Assignment
Exactly the lines from the one with "Open Viridiana Esparza's profile picture" through the end of the records below are needed, minus any pictures.

__________

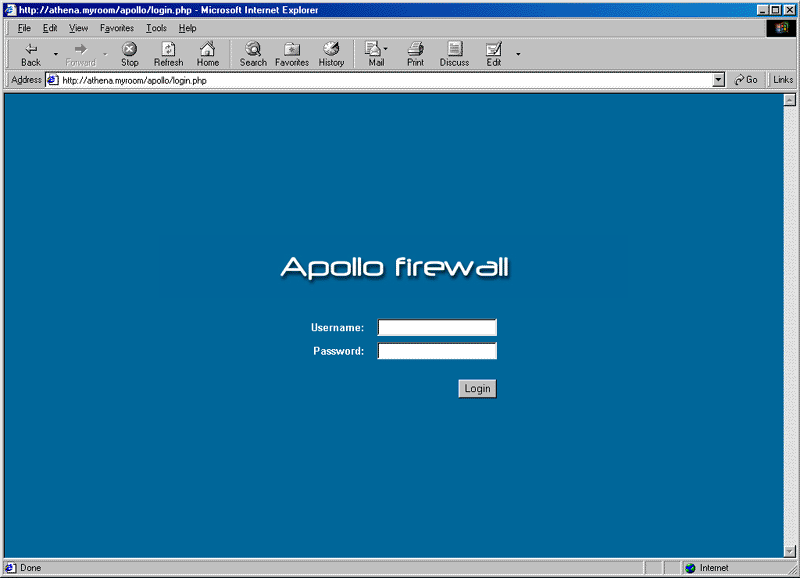Click the Go button beside the address bar
Viewport: 800px width, 578px height.
746,80

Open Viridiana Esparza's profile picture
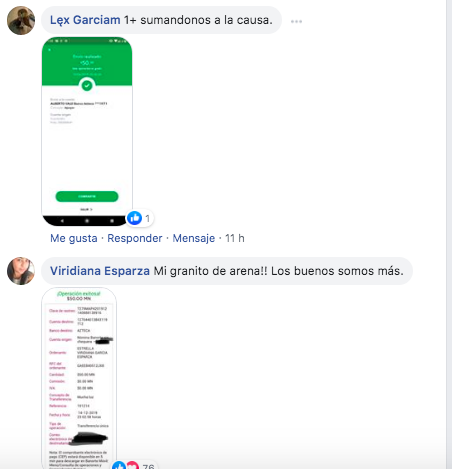pyautogui.click(x=21, y=271)
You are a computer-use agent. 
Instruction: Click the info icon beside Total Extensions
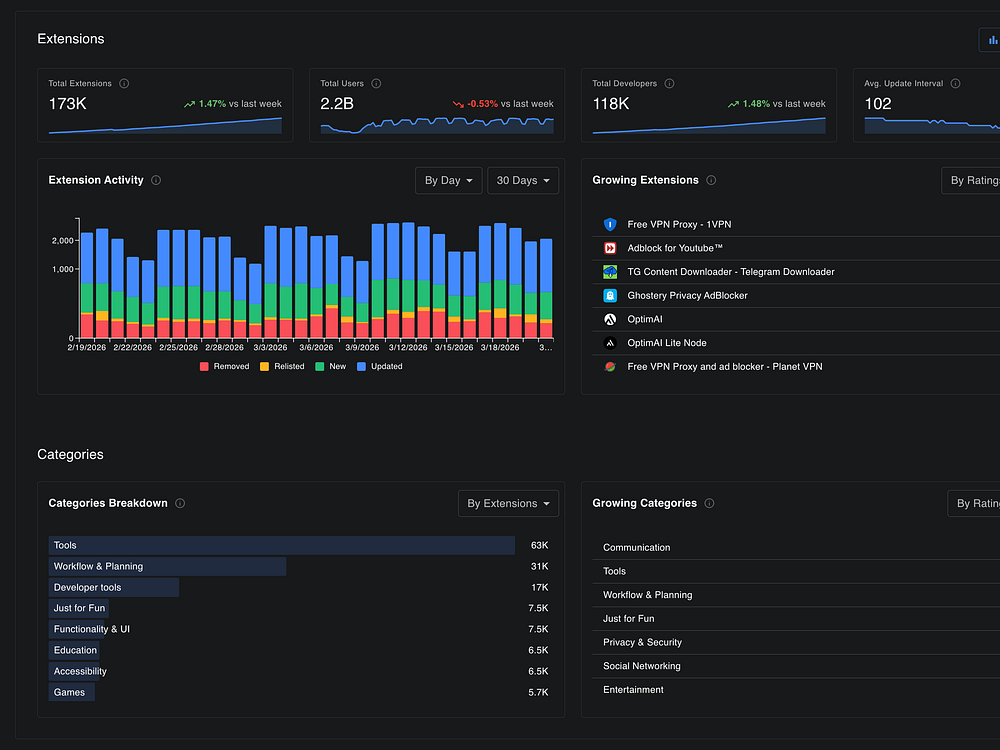[x=123, y=84]
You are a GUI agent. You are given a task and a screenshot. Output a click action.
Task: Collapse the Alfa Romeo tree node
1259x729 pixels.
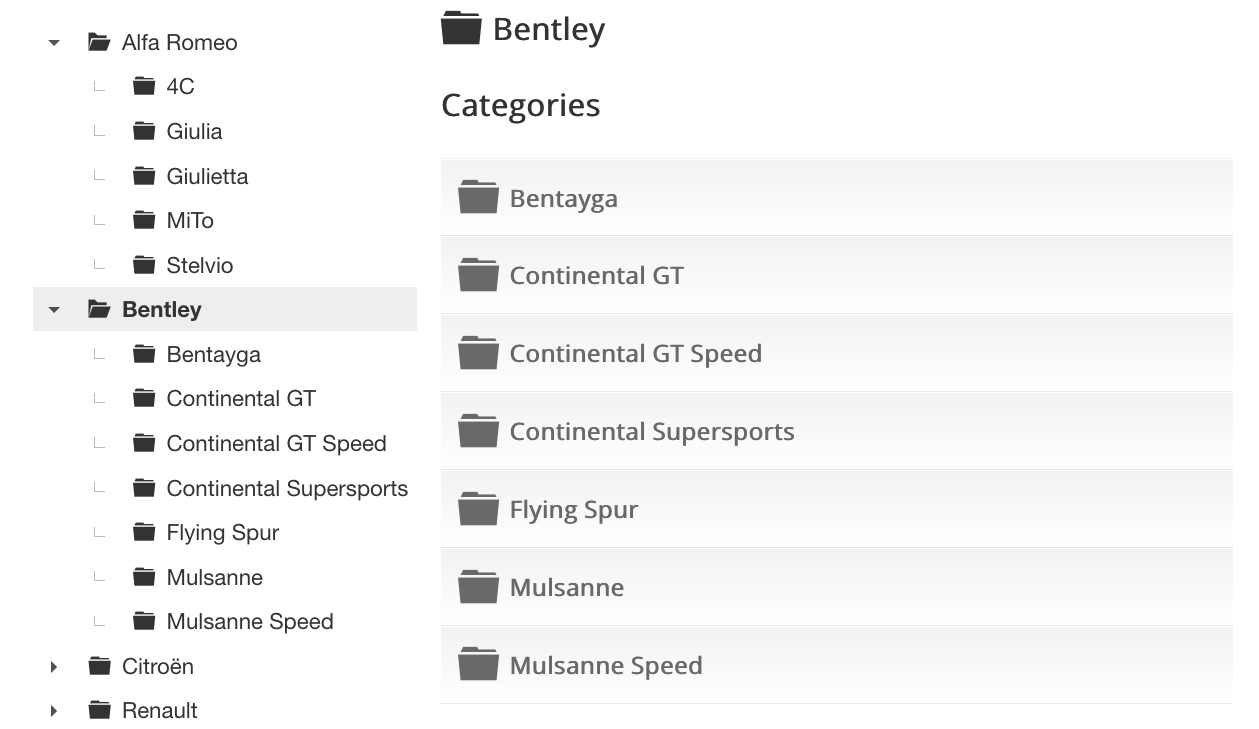coord(54,43)
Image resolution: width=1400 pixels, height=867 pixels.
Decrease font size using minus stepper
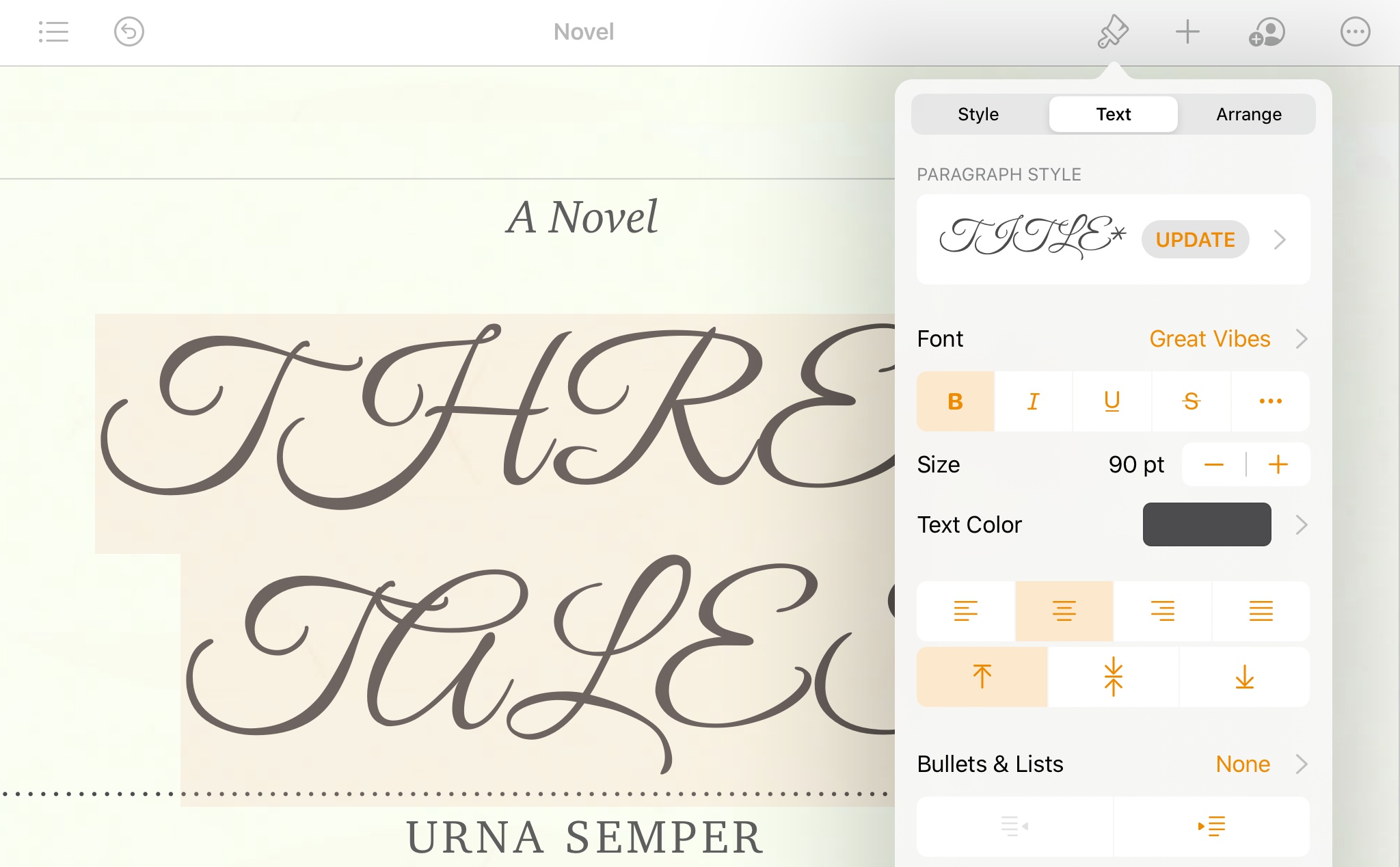click(1215, 464)
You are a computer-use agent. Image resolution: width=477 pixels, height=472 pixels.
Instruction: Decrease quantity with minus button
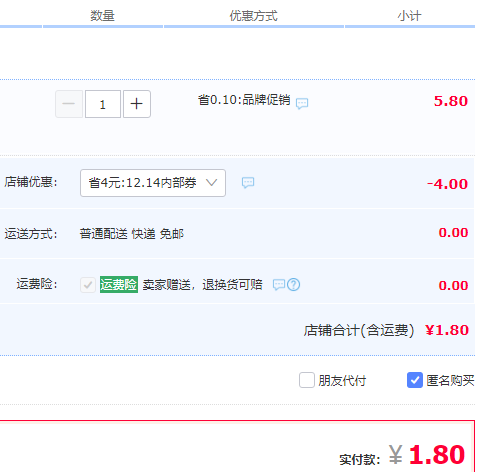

__________

Written response
Open Viridiana Esparza's profile picture
pyautogui.click(x=21, y=271)
You are a computer-use agent. 
Instruction: Click the info icon beside Total Extensions
[x=123, y=84]
You are a GUI agent. You are given a task and a screenshot. Output a click action.
Task: Collapse the Alfa Romeo tree node
1259x729 pixels.
coord(54,43)
Image resolution: width=1400 pixels, height=867 pixels.
Decrease font size using minus stepper
click(1215, 464)
You are a computer-use agent. Image resolution: width=477 pixels, height=472 pixels.
Instruction: Decrease quantity with minus button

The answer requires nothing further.